I suppose my final conclusion is that it is in fact
Deepdelver going in through the mouth, avoiding the digestive enzymes lurking
temptingly in the water puddles there, overcoming the body’s natural defenses
and getting to the intestine, where somehow in his bid for freedom he ruptures
the peritoneum and starts the infection which will kill the host and ultimately
destroy the “world” of our little microorganisms.  Can we identify them as bacteria, virus, or
other skin dwelling microorganism?  It
does seem as if the legend of the dead ones winding up in the hair might make
these little things actually part of the body itself, but the other rhetoric
suggests that they are microorganisms and microbes living primarily outside the
host – and the infiltration of Deepdelver upsets the internal flora enough to
produce a life threatening rupture of the peritoneum.
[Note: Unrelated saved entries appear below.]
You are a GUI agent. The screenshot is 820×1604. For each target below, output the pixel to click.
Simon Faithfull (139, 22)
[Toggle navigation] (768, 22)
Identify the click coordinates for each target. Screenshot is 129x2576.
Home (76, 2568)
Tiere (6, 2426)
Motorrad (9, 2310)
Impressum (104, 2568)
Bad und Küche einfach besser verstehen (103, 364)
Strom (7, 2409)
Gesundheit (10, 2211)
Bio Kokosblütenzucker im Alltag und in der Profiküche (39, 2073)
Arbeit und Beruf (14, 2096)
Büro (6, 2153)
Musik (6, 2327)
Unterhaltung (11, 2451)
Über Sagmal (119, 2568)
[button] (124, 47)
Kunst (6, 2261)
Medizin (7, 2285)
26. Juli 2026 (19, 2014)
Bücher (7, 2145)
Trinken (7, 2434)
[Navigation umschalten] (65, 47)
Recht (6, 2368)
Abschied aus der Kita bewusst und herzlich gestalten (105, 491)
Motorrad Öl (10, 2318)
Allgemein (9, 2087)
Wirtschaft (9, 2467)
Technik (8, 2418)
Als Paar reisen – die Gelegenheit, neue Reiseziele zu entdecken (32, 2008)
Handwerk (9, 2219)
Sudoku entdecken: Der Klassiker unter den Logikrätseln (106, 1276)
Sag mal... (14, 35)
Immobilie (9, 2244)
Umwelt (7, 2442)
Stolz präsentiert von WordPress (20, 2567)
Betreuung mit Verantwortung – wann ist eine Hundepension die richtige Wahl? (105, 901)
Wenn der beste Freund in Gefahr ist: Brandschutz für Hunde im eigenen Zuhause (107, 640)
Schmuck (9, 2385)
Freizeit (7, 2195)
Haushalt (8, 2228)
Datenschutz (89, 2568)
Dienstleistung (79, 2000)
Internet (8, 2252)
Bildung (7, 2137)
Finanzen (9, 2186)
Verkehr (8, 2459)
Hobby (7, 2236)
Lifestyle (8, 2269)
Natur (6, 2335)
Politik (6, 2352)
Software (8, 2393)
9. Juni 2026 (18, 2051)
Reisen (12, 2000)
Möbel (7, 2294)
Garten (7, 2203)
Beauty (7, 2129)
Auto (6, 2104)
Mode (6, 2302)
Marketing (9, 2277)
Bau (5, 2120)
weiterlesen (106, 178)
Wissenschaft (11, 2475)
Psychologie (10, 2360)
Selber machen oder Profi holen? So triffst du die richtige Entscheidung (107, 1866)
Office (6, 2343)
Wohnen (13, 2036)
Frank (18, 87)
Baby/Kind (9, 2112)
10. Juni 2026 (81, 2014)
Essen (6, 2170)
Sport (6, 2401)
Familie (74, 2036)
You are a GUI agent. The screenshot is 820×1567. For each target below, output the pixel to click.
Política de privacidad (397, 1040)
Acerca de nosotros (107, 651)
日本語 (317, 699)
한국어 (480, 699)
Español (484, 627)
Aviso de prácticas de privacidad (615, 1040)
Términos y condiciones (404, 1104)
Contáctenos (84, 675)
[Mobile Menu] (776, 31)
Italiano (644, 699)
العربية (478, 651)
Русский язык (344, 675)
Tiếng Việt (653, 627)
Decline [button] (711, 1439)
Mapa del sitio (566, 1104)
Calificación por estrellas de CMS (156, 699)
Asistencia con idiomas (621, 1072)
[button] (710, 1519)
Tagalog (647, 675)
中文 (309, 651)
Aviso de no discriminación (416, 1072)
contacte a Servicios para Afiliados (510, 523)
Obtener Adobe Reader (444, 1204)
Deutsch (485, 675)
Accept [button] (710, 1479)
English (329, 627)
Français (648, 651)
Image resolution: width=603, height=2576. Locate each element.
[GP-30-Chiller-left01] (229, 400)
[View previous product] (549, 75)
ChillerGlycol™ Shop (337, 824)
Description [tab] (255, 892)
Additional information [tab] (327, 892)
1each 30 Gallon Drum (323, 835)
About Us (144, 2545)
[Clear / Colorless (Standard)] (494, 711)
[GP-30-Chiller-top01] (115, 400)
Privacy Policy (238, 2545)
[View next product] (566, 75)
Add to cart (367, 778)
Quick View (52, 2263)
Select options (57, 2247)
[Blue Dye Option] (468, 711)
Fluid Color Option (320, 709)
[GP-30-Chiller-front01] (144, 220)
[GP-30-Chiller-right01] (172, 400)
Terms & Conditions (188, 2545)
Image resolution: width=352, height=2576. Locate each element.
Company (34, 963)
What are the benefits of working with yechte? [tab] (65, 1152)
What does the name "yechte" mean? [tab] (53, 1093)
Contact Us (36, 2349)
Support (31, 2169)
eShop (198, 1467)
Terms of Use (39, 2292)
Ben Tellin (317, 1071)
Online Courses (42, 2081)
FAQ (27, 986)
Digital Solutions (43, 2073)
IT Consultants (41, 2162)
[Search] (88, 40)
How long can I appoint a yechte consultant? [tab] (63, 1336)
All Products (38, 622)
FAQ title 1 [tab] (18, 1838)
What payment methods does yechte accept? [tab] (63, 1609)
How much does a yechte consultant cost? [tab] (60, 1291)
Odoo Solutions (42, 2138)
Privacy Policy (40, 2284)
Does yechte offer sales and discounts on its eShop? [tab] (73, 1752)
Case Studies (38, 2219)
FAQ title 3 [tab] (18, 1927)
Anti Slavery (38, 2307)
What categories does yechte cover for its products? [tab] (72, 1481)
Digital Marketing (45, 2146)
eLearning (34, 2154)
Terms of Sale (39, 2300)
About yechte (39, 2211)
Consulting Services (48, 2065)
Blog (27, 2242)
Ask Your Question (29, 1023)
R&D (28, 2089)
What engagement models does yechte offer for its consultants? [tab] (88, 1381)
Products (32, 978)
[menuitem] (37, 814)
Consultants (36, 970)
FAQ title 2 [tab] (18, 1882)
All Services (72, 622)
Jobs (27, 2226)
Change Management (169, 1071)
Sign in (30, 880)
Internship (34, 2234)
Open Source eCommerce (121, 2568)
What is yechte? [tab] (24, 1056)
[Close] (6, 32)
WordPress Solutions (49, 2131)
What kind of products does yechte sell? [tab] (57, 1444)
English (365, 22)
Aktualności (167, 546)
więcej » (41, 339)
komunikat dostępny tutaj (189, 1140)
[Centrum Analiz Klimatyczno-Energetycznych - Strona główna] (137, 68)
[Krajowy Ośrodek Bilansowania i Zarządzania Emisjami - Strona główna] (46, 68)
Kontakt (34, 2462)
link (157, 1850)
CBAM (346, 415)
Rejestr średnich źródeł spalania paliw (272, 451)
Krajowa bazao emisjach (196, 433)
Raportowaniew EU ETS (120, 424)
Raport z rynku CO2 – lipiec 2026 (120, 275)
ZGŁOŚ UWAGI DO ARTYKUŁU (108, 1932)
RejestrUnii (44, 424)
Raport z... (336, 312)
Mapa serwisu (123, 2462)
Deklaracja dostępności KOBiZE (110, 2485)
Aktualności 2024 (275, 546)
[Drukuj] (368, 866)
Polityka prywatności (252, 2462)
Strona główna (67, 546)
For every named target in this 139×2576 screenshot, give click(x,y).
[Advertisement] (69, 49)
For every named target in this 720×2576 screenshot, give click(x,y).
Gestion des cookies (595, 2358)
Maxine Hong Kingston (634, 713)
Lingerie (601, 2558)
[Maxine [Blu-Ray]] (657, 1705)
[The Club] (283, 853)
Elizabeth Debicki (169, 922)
There is talk of God, justice, and a divine plan.  More curious is talk of “the wettings came
and some perished” – which, as far as I can understand, is showering and
bathing with antibacterial soap to keep the germ population down. 
Peritonitis is an inflammation of the peritoneum, the thin
tissue that lines the inner wall of the abdomen and covers most of the
abdominal organs. Peritonitis can result from infection (often due to rupture
of a hollow organ as may occur in abdominal trauma or appendicitis) or from a
non-infectious process.
I’m going to put this little wiki stub quote on peritoneum
here: “In normal conditions, the peritoneum appears greyish and glistening; it
becomes dull 2–4 hours after the onset of peritonitis, initially with scarce
serous or slightly turbid fluid. Later on, the exudate becomes creamy and
evidently suppurative; in dehydrated patients, it also becomes very
inspissated. The quantity of accumulated exudate varies widely. It may be spread
to the whole peritoneum, or be walled off by the omentum and viscera.
Inflammation features infiltration by neutrophils with fibrino-purulent
exudation.”  Are the breasts/New
Mountains lactating or is this exudation that Greylock speaks of sign of
infection?  I incline toward the former
viewpoint, since those folks are clearly on the skin surface.  
 
CONNECTION TO OTHER WORKS: For me, my recent work on Fifth
Head of Cerberus makes this a clear example of the kind of stuff that Wolfe was
up to in “A Story by John V. Marsch”.  We
have an entire anthropomorphized history and a singing bunch of symbiotic
organisms that perhaps ultimately destroy their host but are completely unaware
of their actual nature, believing themselves sentient in a world that is living
and perhaps divine but not individually human to them (Here, of course, I mean
the Shadow Children, which I maintain are small parasites despite their
appearance in the story).  
Otherwise, the story of Deepdelver takes a mythic stance –
much like Orpheus descending into the underworld to retrieve Eurydice, we have
someone who braves that depth, but in this case without the tragic ending … at
least, according to our teller of the tale.  I am fairly certain Deepdelver is at least the start of the rupturing of
the peritoneum that kills the “world”, a female human.  The pools of water under the mouth are probably
populated with digestive enzymes that would catch and neutralize Deepdelver if
he was convinced to tarry with them – much like the sirens and sea women of
old.  The conflation of singing with that
feminine identity is interesting, and this “song” is also recapitulated in “A
Story by John V. Marsch”, in which the shadow children speak of a song that
they sing that is occasionally picked up by other creatures, transformed by
them.  What does Wolfe intend by this
song?  Is it a metaphor for genetic
information/infection/transference/compulsion?
Ultimately the story Peritonitis is a mythic recollection of
a hero and of changing times that ironically facilitate a mass exodus for a
culture left with only the memories of “the last story”.  It really is just what the title suggests: fatal
infection and the personification of organisms that are very far from human.